*Stated exercise*: Reproduce each of the following entries word for word.
============
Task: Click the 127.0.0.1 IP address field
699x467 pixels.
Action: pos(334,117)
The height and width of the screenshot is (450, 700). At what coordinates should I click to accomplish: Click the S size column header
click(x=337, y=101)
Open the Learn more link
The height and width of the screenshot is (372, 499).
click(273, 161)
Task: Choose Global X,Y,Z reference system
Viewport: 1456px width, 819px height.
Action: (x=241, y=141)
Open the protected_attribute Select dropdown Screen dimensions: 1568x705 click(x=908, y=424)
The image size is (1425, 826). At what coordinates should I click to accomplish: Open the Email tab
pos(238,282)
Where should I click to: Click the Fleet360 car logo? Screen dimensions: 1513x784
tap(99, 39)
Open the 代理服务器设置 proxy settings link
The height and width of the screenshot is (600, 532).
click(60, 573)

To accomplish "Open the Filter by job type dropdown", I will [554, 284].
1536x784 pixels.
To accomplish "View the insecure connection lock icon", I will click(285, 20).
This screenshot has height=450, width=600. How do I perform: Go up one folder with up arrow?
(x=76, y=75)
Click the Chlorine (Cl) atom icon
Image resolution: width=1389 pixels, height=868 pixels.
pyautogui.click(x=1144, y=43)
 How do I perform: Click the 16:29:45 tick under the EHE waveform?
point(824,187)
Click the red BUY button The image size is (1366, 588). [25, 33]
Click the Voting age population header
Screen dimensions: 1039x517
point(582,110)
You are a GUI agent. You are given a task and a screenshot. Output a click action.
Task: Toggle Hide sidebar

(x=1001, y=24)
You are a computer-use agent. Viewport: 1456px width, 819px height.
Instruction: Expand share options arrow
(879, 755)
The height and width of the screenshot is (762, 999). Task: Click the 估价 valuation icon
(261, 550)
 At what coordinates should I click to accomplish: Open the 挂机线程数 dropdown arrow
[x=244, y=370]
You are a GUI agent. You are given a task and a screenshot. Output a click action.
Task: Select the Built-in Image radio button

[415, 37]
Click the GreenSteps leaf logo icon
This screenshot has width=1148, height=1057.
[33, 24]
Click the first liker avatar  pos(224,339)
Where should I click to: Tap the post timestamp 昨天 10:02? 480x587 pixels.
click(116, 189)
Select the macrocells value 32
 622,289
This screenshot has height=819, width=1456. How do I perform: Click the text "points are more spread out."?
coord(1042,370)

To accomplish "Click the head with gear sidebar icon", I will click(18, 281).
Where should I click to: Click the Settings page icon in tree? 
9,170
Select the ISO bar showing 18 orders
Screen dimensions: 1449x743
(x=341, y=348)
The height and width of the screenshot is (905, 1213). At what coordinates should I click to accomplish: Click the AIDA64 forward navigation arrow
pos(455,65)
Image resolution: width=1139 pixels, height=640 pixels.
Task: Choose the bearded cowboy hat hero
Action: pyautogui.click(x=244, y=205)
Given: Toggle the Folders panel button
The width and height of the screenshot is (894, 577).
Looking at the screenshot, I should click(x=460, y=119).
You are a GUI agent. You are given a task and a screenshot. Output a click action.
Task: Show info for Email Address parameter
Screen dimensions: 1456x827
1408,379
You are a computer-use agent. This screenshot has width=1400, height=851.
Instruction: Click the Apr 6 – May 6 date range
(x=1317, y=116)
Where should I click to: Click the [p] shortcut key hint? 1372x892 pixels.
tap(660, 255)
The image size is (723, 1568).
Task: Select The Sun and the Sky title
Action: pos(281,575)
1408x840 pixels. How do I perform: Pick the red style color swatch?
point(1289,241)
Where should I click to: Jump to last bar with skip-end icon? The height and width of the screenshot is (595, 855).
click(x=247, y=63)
============
*The output*:
Task: Click the 127.0.0.1 IP address field
699x467 pixels.
Action: pos(334,117)
The height and width of the screenshot is (450, 700). At what coordinates should I click to accomplish: Click the S size column header
click(x=337, y=101)
Open the Learn more link
The height and width of the screenshot is (372, 499).
click(273, 161)
Task: Choose Global X,Y,Z reference system
Viewport: 1456px width, 819px height.
Action: (x=241, y=141)
Open the protected_attribute Select dropdown Screen dimensions: 1568x705 click(x=908, y=424)
The image size is (1425, 826). At what coordinates should I click to accomplish: Open the Email tab
pos(238,282)
Where should I click to: Click the Fleet360 car logo? Screen dimensions: 1513x784
tap(99, 39)
Open the 代理服务器设置 proxy settings link
The height and width of the screenshot is (600, 532).
click(60, 573)

To accomplish "Open the Filter by job type dropdown", I will [554, 284].
1536x784 pixels.
To accomplish "View the insecure connection lock icon", I will click(285, 20).
This screenshot has height=450, width=600. How do I perform: Go up one folder with up arrow?
(x=76, y=75)
Click the Chlorine (Cl) atom icon
Image resolution: width=1389 pixels, height=868 pixels.
pyautogui.click(x=1144, y=43)
 How do I perform: Click the 16:29:45 tick under the EHE waveform?
point(824,187)
Click the red BUY button The image size is (1366, 588). [25, 33]
Click the Voting age population header
Screen dimensions: 1039x517
point(582,110)
You are a GUI agent. You are given a task and a screenshot. Output a click action.
Task: Toggle Hide sidebar

(x=1001, y=24)
You are a computer-use agent. Viewport: 1456px width, 819px height.
Instruction: Expand share options arrow
(879, 755)
The height and width of the screenshot is (762, 999). Task: Click the 估价 valuation icon
(261, 550)
 At what coordinates should I click to accomplish: Open the 挂机线程数 dropdown arrow
[x=244, y=370]
You are a GUI agent. You are given a task and a screenshot. Output a click action.
Task: Select the Built-in Image radio button

[415, 37]
Click the GreenSteps leaf logo icon
This screenshot has width=1148, height=1057.
[33, 24]
Click the first liker avatar  pos(224,339)
Where should I click to: Tap the post timestamp 昨天 10:02? 480x587 pixels.
click(116, 189)
Select the macrocells value 32
 622,289
This screenshot has height=819, width=1456. How do I perform: Click the text "points are more spread out."?
coord(1042,370)

To accomplish "Click the head with gear sidebar icon", I will click(18, 281).
Where should I click to: Click the Settings page icon in tree? 
9,170
Select the ISO bar showing 18 orders
Screen dimensions: 1449x743
(x=341, y=348)
The height and width of the screenshot is (905, 1213). At what coordinates should I click to accomplish: Click the AIDA64 forward navigation arrow
pos(455,65)
Image resolution: width=1139 pixels, height=640 pixels.
Task: Choose the bearded cowboy hat hero
Action: pyautogui.click(x=244, y=205)
Given: Toggle the Folders panel button
The width and height of the screenshot is (894, 577).
Looking at the screenshot, I should click(x=460, y=119).
You are a GUI agent. You are given a task and a screenshot. Output a click action.
Task: Show info for Email Address parameter
Screen dimensions: 1456x827
1408,379
You are a computer-use agent. This screenshot has width=1400, height=851.
Instruction: Click the Apr 6 – May 6 date range
(x=1317, y=116)
Where should I click to: Click the [p] shortcut key hint? 1372x892 pixels.
tap(660, 255)
The image size is (723, 1568).
Task: Select The Sun and the Sky title
Action: pos(281,575)
1408x840 pixels. How do I perform: Pick the red style color swatch?
point(1289,241)
Where should I click to: Jump to last bar with skip-end icon? The height and width of the screenshot is (595, 855).
click(x=247, y=63)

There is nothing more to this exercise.